> **Requirement**:
Please copy out the entries below exactly, beginning with the line that contains "Toggle data model" and ending with the line that contains "You are a computer-use agent. The image", and include nothing outside that span.

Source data

BEGIN

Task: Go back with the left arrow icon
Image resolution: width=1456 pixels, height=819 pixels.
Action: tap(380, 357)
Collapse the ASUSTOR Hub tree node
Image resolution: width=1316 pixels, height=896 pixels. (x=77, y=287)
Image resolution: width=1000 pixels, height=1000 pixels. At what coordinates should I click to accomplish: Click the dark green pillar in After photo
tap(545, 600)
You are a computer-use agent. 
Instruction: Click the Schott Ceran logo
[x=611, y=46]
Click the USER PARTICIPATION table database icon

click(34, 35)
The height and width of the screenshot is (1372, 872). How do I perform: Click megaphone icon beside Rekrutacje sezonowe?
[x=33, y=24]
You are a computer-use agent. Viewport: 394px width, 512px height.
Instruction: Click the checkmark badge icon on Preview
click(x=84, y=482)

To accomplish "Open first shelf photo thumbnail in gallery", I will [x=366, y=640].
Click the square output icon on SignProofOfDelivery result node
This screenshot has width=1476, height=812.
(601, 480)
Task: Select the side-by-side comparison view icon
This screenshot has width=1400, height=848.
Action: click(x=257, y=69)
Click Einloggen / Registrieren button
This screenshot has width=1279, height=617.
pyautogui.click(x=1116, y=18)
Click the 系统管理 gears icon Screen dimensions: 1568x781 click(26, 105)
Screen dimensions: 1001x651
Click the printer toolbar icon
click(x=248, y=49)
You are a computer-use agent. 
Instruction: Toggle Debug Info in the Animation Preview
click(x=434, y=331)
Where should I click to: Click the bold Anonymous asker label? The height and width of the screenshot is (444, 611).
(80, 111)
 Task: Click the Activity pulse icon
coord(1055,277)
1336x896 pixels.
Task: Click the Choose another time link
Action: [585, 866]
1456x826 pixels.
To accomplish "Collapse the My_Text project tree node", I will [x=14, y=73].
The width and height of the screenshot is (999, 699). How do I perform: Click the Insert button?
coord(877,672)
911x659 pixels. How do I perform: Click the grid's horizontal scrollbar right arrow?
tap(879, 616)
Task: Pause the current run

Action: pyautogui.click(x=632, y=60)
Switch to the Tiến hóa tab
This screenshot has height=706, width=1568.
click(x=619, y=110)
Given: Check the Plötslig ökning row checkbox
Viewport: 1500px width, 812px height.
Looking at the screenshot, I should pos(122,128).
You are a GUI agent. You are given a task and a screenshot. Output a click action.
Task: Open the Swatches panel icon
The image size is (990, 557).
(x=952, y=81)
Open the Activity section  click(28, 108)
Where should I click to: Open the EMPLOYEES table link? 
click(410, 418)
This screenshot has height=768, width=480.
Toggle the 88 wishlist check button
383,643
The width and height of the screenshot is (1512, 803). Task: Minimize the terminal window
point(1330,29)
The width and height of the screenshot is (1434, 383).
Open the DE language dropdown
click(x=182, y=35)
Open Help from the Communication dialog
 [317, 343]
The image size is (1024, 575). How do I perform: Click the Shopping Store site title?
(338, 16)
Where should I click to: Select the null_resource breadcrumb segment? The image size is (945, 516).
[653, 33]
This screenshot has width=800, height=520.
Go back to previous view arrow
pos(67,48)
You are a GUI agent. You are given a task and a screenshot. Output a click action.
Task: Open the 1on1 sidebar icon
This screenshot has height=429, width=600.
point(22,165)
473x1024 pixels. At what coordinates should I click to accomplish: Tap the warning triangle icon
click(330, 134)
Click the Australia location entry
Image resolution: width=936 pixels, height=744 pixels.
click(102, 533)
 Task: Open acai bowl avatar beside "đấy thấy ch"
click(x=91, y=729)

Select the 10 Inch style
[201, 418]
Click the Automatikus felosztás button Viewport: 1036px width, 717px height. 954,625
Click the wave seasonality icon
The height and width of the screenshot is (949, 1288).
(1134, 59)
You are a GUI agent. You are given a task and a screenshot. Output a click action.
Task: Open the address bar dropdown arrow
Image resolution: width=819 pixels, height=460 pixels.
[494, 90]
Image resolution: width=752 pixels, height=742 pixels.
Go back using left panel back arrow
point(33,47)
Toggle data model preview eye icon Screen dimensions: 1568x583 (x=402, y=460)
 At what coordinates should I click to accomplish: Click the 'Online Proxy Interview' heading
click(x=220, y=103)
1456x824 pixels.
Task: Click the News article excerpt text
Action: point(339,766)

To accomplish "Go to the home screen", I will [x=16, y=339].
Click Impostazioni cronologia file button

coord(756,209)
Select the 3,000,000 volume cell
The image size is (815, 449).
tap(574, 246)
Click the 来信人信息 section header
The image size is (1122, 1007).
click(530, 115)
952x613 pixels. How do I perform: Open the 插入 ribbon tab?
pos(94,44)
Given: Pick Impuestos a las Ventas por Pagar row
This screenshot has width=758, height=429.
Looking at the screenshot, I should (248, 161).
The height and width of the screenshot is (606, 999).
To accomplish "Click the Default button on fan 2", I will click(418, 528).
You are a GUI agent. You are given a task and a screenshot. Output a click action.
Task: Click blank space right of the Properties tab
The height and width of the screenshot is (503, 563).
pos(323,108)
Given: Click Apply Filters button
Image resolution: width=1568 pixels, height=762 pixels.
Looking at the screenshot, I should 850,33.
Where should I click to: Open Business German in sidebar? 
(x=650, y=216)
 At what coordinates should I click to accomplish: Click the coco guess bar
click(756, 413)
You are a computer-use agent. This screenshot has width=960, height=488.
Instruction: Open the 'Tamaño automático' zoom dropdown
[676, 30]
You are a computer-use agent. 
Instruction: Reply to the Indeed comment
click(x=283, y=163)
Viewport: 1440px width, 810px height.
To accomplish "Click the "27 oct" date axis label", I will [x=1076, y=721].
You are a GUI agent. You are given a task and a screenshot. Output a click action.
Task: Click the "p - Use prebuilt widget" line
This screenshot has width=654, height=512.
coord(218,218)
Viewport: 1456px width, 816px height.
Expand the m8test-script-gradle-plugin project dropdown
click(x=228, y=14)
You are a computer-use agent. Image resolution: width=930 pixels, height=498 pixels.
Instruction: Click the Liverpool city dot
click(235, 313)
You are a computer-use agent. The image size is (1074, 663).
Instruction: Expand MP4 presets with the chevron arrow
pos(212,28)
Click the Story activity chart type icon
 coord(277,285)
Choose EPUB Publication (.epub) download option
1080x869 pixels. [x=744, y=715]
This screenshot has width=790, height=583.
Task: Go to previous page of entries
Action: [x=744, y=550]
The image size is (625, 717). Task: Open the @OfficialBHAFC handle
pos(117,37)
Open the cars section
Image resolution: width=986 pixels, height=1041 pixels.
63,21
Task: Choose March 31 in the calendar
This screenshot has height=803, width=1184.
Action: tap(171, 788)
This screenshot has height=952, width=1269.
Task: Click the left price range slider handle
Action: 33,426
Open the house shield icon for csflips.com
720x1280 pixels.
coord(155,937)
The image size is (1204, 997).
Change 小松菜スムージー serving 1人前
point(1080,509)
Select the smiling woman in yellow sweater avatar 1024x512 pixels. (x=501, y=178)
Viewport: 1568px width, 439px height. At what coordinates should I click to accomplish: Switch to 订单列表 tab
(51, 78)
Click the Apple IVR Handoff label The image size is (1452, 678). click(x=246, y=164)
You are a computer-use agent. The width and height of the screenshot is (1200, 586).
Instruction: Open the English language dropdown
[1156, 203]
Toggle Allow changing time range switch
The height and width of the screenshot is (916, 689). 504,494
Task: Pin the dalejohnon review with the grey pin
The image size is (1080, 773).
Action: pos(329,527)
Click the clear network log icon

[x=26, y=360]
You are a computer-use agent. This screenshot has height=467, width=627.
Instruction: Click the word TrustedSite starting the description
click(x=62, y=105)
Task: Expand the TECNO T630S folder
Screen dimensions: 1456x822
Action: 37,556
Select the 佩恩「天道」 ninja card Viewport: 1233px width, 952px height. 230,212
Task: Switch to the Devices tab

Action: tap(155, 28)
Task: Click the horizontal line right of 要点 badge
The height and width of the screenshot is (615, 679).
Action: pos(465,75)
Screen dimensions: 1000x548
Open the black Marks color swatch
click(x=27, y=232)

END

> **Response**:
Toggle data model preview eye icon Screen dimensions: 1568x583 (x=402, y=460)
 At what coordinates should I click to accomplish: Click the 'Online Proxy Interview' heading
click(x=220, y=103)
1456x824 pixels.
Task: Click the News article excerpt text
Action: point(339,766)

To accomplish "Go to the home screen", I will [x=16, y=339].
Click Impostazioni cronologia file button

coord(756,209)
Select the 3,000,000 volume cell
The image size is (815, 449).
tap(574, 246)
Click the 来信人信息 section header
The image size is (1122, 1007).
click(530, 115)
952x613 pixels. How do I perform: Open the 插入 ribbon tab?
pos(94,44)
Given: Pick Impuestos a las Ventas por Pagar row
This screenshot has width=758, height=429.
Looking at the screenshot, I should (248, 161).
The height and width of the screenshot is (606, 999).
To accomplish "Click the Default button on fan 2", I will click(418, 528).
You are a GUI agent. You are given a task and a screenshot. Output a click action.
Task: Click blank space right of the Properties tab
The height and width of the screenshot is (503, 563).
pos(323,108)
Given: Click Apply Filters button
Image resolution: width=1568 pixels, height=762 pixels.
Looking at the screenshot, I should 850,33.
Where should I click to: Open Business German in sidebar? 
(x=650, y=216)
 At what coordinates should I click to accomplish: Click the coco guess bar
click(756, 413)
You are a computer-use agent. This screenshot has width=960, height=488.
Instruction: Open the 'Tamaño automático' zoom dropdown
[676, 30]
You are a computer-use agent. 
Instruction: Reply to the Indeed comment
click(x=283, y=163)
Viewport: 1440px width, 810px height.
To accomplish "Click the "27 oct" date axis label", I will [x=1076, y=721].
You are a GUI agent. You are given a task and a screenshot. Output a click action.
Task: Click the "p - Use prebuilt widget" line
This screenshot has width=654, height=512.
coord(218,218)
Viewport: 1456px width, 816px height.
Expand the m8test-script-gradle-plugin project dropdown
click(x=228, y=14)
You are a computer-use agent. Image resolution: width=930 pixels, height=498 pixels.
Instruction: Click the Liverpool city dot
click(235, 313)
You are a computer-use agent. The image size is (1074, 663).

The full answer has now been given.